By the way, I think the idea for the service is great, although a little too pricey for me to start using yet ;-) I always need to search my bookmarks. As a proxy for doing this, I currently use Google's "search visited pages" feature: when you're logged in to Google and search, you now get the option to constrain the search to only those pages that you have visited in the past - a superset of bookmarks, but useful nonetheless.
connected to this: a lot of content in pages is often pulled in via js.
For example, facebook's page as seen via links is basically a long list of script tags without any content.
Without javascript evaluation it seems that a lot of content would be lost.
Based on my usage of Firebug I am under the impression that even if stuff was put onto the page with js (or if the html source is badly broken), the browser will build a valid DOM structure of the page and should be able to save it out as html/css.
Surely the service is exposed to copyright claims. If the developers/business owners are reading, I would be interested to hear about what issues have arisen so far.
I've tried making PDFs of interesting webpages before, for personal archiving, using various PDF printers for Windows. I always ended up with files that looked weird and not at all like the webpage.
I eventually found a FF extension that would save pages perfectly as a JPG or PNG but then the text was no longer selectable or searchable.
I suppose a big part of the storage problem he talks about is solved by agressively looking for duplicate and similar files over users. I mean, it is a given that a lot of people will be bookmarking the same sites.
Yes, but they will be also bookmarking a lot of stuff that only they bookmark.
In our dataset of over a billion bookmarks, 80% of urls were only bookmarked by a single user. These urls comprise about 50% of all bookmarks (user-document pairs).
Incidentally, worio.com (my startup) offers full-text search of your bookmarks (though not a viewable cached copy, like these services).
I'd bet the %age of external resources referenced by bookmarked pages that were unique to a user would be a lot lower... which is where the aggressive de-duplication would come in handy.
it's not only the same sites. It is probable that a lot of included content: javascript libraries are the same very often, header images, backgrounds, stylesheets, facebook/google/yahoo/twitter icons for various connect-like services, same youtube videos get published in many places etc.
There is a lot common across different pages I believe.

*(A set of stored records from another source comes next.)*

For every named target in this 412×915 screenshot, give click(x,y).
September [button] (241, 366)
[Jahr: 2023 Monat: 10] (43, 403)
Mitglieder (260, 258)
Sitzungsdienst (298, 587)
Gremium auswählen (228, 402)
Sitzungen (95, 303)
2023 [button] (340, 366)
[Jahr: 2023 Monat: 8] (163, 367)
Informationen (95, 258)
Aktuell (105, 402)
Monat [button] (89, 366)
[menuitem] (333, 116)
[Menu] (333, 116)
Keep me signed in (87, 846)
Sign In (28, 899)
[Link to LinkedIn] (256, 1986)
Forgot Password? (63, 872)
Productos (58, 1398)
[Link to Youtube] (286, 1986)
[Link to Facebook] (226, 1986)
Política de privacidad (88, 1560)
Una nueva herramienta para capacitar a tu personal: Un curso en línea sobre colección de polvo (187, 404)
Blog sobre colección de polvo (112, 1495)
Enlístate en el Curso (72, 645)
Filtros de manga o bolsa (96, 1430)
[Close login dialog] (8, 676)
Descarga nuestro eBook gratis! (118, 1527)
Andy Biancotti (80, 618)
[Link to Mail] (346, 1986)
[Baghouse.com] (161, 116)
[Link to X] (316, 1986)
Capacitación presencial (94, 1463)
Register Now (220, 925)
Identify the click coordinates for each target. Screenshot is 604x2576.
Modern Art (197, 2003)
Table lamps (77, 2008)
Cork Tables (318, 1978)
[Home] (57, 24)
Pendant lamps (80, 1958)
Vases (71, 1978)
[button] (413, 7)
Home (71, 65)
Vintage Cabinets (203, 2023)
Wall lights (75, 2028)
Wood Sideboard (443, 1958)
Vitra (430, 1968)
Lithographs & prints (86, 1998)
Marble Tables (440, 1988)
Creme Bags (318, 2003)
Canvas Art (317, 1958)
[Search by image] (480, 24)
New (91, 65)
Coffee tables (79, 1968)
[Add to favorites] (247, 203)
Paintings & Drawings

I use zotero to save full pages; I like it. It's software that runs locally in ff.
If someone is interested, I'd love to talk about some improvements -- you could start with
1 - remove ads
2 - create a single file website archive format like the one that ie used (uses?) It's stupid to litter your file system with js and images when all you want is a file that includes the html and all dependencies
By the way, I think the idea for the service is great, although a little too pricey for me to start using yet ;-) I always need to search my bookmarks. As a proxy for doing this, I currently use Google's "search visited pages" feature: when you're logged in to Google and search, you now get the option to constrain the search to only those pages that you have visited in the past - a superset of bookmarks, but useful nonetheless.